Nous citons abondamment Le Monde, en approximativement pur français, – ce qui plaira à nombre de nos lecteurs. La remarque ci-dessus est extraite du compte-rendu, publié le 3 juin, à propos de la conférence des Nations Unies sur la biodiversité à Bonn, qui s’est terminée le 30 mai, bardée de spécialistes et experts (5.000) et rassemblant une foultitude de pays (191).

Dans l’édito du même 3 juin du journal, nous extrayons ce paragraphe qui entend fixer l’étendue du domaine de cette crise et les observations de bonne morale et de réalisme politique auxquelles cela conduit.
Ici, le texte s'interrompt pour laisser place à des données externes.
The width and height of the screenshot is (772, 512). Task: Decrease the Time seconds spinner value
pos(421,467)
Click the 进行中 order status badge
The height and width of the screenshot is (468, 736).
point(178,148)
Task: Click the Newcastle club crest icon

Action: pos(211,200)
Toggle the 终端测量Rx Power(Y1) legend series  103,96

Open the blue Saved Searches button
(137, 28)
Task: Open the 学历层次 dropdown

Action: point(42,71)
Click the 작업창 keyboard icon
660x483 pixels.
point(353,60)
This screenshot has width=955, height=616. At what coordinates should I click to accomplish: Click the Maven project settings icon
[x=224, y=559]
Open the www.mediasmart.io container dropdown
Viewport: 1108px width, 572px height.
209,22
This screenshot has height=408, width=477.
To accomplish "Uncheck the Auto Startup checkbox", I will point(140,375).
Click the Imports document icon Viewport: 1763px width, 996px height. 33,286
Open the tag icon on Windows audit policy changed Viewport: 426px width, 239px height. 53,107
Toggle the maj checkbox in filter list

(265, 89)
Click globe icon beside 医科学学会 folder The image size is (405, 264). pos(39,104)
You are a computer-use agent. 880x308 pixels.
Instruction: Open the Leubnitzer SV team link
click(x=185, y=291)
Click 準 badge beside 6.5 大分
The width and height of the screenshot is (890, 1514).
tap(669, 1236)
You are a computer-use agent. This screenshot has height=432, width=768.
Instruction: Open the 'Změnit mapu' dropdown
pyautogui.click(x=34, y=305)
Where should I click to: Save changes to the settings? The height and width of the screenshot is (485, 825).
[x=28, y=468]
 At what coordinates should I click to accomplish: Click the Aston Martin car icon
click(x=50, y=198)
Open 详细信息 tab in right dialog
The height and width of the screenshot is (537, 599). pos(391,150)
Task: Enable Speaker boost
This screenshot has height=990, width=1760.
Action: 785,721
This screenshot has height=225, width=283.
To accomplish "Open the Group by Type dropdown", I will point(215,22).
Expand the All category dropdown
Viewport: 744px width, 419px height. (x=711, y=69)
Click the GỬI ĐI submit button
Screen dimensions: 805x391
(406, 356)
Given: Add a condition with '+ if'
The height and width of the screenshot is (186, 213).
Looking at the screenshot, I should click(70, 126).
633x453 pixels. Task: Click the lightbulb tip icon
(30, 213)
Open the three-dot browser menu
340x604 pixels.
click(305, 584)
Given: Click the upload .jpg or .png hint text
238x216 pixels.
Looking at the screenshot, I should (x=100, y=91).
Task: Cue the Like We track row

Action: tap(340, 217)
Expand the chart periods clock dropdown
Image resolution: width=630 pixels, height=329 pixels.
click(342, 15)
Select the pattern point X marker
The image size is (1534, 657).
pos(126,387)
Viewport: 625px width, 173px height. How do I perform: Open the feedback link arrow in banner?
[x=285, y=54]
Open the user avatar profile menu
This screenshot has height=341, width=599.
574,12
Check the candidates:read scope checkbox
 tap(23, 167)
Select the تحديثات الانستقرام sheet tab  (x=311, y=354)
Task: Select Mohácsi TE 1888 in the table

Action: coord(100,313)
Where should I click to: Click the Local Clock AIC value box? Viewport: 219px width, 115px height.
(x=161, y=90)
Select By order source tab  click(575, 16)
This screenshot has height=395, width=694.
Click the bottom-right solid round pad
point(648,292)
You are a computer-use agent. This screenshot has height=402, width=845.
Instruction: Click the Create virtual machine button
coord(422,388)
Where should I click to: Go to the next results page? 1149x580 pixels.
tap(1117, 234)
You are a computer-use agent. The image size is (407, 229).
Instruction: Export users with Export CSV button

Ce texte entend ne rien dissimuler de la chose, et c’est effectivement le cas:

«Dans les sociétés industrialisées, les liens avec une nature que l'on croyait avoir domestiquée se sont distendus. Même si ce n'est pas facile à admettre, l'effondrement de notre “capital naturel” pourrait saper demain les fondements de nos économies. La crise alimentaire mondiale et les tensions sur les matières premières sont un avant-goût de ce qu'il faut redouter si rien n'est fait pour mieux gérer les ressources planétaires.»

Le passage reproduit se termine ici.